Not wanting to hurt her feelings by rubbing the adulation I had for my parents in her face, I gave her simple answers: “It’s great for the most part. Of course we don’t see eye-to-eye on a lot of things, but they’re always there for me.”
“You have a hard time talking bad about your parents, I can see,” she said. “I actually admire that about your culture.”
Was it “my culture”? I remember pondering. Love for parents is not cultural per se. We don’t love our parents because it’s part of the culture. I completely disagreed with my friend but didn’t think it was the right time to open up a debate.
As the years went by, my husband and I and our children were surrounded by both sets of parents and siblings. Our parents were always there for us and their grandkids, and we did what we needed to do for our parents without giving “culture” much thought. I was a firm believer of “what you put in is what you get out,” and I didn’t think that culture had much to do with it.
Last month this issue came to mind again on a family wedding trip to India. When we got the invitation, our entire family in the U.S. couldn’t help wondering why hold a wedding in the summer! With temperatures at 110 degree plus and 90 percent humidity, no one was excited about attending a summer event in New Delhi. Within a few days, we had a message from a cousin in Delhi who told us that the bride’s elderly grandmother was unwell, and the girl wanted to have her wedding as soon as possible so the older woman would be part of the festivities. We were all touched by the gesture.

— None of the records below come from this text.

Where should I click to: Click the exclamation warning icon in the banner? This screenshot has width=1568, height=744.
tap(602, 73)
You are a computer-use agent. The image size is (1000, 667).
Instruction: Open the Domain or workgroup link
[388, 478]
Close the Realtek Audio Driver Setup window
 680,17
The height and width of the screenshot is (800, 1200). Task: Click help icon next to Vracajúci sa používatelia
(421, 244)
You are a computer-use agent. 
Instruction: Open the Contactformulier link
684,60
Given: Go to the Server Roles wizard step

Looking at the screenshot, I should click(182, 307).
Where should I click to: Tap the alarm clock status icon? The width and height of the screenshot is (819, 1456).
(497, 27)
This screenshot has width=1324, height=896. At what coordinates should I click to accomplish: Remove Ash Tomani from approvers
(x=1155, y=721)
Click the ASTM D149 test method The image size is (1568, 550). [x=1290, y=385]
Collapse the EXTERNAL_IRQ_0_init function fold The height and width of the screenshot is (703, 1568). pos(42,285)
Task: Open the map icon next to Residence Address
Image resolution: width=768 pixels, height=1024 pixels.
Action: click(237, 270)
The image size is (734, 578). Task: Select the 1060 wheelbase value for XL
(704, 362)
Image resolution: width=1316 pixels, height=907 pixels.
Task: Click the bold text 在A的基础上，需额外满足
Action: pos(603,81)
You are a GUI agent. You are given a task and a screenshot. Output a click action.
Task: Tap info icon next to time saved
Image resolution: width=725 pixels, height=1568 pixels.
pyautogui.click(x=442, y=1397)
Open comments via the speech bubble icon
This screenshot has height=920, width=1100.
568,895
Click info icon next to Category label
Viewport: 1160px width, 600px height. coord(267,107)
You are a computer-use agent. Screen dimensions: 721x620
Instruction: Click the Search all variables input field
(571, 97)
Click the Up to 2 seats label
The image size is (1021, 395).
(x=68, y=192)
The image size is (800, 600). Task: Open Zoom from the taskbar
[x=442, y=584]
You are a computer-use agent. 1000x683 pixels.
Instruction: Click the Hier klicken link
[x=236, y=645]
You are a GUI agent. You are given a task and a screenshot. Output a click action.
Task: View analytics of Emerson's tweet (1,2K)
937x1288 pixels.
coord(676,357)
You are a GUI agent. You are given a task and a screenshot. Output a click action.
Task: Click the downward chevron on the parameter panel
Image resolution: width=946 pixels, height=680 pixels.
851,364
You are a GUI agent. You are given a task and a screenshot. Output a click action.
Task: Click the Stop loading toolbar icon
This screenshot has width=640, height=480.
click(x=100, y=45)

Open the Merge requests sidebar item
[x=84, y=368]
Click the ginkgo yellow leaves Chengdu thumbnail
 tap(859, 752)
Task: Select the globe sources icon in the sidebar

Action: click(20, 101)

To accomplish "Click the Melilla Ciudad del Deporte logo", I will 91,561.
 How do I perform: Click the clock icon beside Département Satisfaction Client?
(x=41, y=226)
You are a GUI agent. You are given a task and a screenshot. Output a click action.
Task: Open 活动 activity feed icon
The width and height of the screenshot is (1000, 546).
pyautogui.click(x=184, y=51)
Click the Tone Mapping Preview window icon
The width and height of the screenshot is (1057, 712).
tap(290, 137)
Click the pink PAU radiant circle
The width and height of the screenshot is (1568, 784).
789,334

When we arrived in Delhi, we also found that all the rooms in the wedding house had been assigned to elders from out of town—whether they were close family and friends, or not. Those guests had the comforts of homemade meals and in-home assistance, regardless of their relationship to the families of the bride or groom. And no one—not even those of us who had traveled from the U.S.—complained or even commented. We were all in a hotel and were completely fine with that.
Right before the wedding a number of us hiked to a temple in the Himalayas. On the way, I couldn’t help but notice, once again, how many people were escorting their parents, who were young, old, disabled, or in wheelchairs. I even saw a 25-year-old carrying his elderly, frail grandmother on his shoulders. As we all cheered him on, he just shrugged his shoulders and said, “Her last wish is my command.”
Once the wedding started, all the ceremonies, rituals, and traditions commenced with the blessings of the elders. I know this is common throughout the Indian culture. In fact, every wedding invitation is extended by the elders in the family. Even if they are deceased, their names go on the invitation.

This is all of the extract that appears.